▶ [Required action]: Below are records; repeat them all exactly.

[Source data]
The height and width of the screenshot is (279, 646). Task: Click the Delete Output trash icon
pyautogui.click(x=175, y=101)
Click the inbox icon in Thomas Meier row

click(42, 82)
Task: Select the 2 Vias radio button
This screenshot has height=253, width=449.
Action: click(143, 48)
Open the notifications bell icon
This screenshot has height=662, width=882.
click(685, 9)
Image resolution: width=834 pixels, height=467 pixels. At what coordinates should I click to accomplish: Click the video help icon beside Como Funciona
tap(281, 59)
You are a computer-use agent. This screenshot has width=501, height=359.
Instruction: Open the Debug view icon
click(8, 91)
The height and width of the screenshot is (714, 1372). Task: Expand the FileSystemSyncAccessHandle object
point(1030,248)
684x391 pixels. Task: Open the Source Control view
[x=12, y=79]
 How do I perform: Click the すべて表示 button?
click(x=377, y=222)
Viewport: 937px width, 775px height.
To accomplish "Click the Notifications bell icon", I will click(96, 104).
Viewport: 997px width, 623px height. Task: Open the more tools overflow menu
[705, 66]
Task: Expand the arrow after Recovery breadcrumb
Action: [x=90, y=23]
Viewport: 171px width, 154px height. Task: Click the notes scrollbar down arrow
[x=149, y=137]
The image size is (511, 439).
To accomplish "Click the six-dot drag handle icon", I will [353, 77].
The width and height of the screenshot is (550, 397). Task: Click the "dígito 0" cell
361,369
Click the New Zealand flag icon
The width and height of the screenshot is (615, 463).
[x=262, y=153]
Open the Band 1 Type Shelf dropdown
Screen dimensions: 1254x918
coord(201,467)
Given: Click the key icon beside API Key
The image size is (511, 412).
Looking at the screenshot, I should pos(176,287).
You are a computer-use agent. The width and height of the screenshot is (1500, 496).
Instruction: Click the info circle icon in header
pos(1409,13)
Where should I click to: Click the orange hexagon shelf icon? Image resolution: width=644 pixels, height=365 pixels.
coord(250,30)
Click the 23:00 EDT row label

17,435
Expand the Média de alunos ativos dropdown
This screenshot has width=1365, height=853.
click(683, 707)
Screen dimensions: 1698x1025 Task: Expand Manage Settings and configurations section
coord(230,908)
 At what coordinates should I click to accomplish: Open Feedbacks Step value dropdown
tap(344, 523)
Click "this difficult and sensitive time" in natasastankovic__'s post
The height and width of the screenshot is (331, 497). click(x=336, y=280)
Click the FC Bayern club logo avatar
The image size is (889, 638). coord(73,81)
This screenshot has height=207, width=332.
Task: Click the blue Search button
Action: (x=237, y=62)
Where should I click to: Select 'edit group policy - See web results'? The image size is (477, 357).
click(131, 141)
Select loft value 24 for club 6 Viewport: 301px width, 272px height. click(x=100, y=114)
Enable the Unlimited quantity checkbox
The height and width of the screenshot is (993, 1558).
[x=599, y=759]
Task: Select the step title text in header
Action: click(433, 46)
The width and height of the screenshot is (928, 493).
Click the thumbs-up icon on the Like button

▶ [Answer section]:
The height and width of the screenshot is (279, 646). Task: Click the Delete Output trash icon
pyautogui.click(x=175, y=101)
Click the inbox icon in Thomas Meier row

click(42, 82)
Task: Select the 2 Vias radio button
This screenshot has height=253, width=449.
Action: click(143, 48)
Open the notifications bell icon
This screenshot has height=662, width=882.
click(685, 9)
Image resolution: width=834 pixels, height=467 pixels. At what coordinates should I click to accomplish: Click the video help icon beside Como Funciona
tap(281, 59)
You are a computer-use agent. This screenshot has width=501, height=359.
Instruction: Open the Debug view icon
click(8, 91)
The height and width of the screenshot is (714, 1372). Task: Expand the FileSystemSyncAccessHandle object
point(1030,248)
684x391 pixels. Task: Open the Source Control view
[x=12, y=79]
 How do I perform: Click the すべて表示 button?
click(x=377, y=222)
Viewport: 937px width, 775px height.
To accomplish "Click the Notifications bell icon", I will click(96, 104).
Viewport: 997px width, 623px height. Task: Open the more tools overflow menu
[705, 66]
Task: Expand the arrow after Recovery breadcrumb
Action: [x=90, y=23]
Viewport: 171px width, 154px height. Task: Click the notes scrollbar down arrow
[x=149, y=137]
The image size is (511, 439).
To accomplish "Click the six-dot drag handle icon", I will [353, 77].
The width and height of the screenshot is (550, 397). Task: Click the "dígito 0" cell
361,369
Click the New Zealand flag icon
The width and height of the screenshot is (615, 463).
[x=262, y=153]
Open the Band 1 Type Shelf dropdown
Screen dimensions: 1254x918
coord(201,467)
Given: Click the key icon beside API Key
The image size is (511, 412).
Looking at the screenshot, I should pos(176,287).
You are a computer-use agent. The width and height of the screenshot is (1500, 496).
Instruction: Click the info circle icon in header
pos(1409,13)
Where should I click to: Click the orange hexagon shelf icon? Image resolution: width=644 pixels, height=365 pixels.
coord(250,30)
Click the 23:00 EDT row label

17,435
Expand the Média de alunos ativos dropdown
This screenshot has width=1365, height=853.
click(683, 707)
Screen dimensions: 1698x1025 Task: Expand Manage Settings and configurations section
coord(230,908)
 At what coordinates should I click to accomplish: Open Feedbacks Step value dropdown
tap(344, 523)
Click "this difficult and sensitive time" in natasastankovic__'s post
The height and width of the screenshot is (331, 497). click(x=336, y=280)
Click the FC Bayern club logo avatar
The image size is (889, 638). coord(73,81)
This screenshot has height=207, width=332.
Task: Click the blue Search button
Action: (x=237, y=62)
Where should I click to: Select 'edit group policy - See web results'? The image size is (477, 357).
click(131, 141)
Select loft value 24 for club 6 Viewport: 301px width, 272px height. click(x=100, y=114)
Enable the Unlimited quantity checkbox
The height and width of the screenshot is (993, 1558).
[x=599, y=759]
Task: Select the step title text in header
Action: click(433, 46)
The width and height of the screenshot is (928, 493).
Click the thumbs-up icon on the Like button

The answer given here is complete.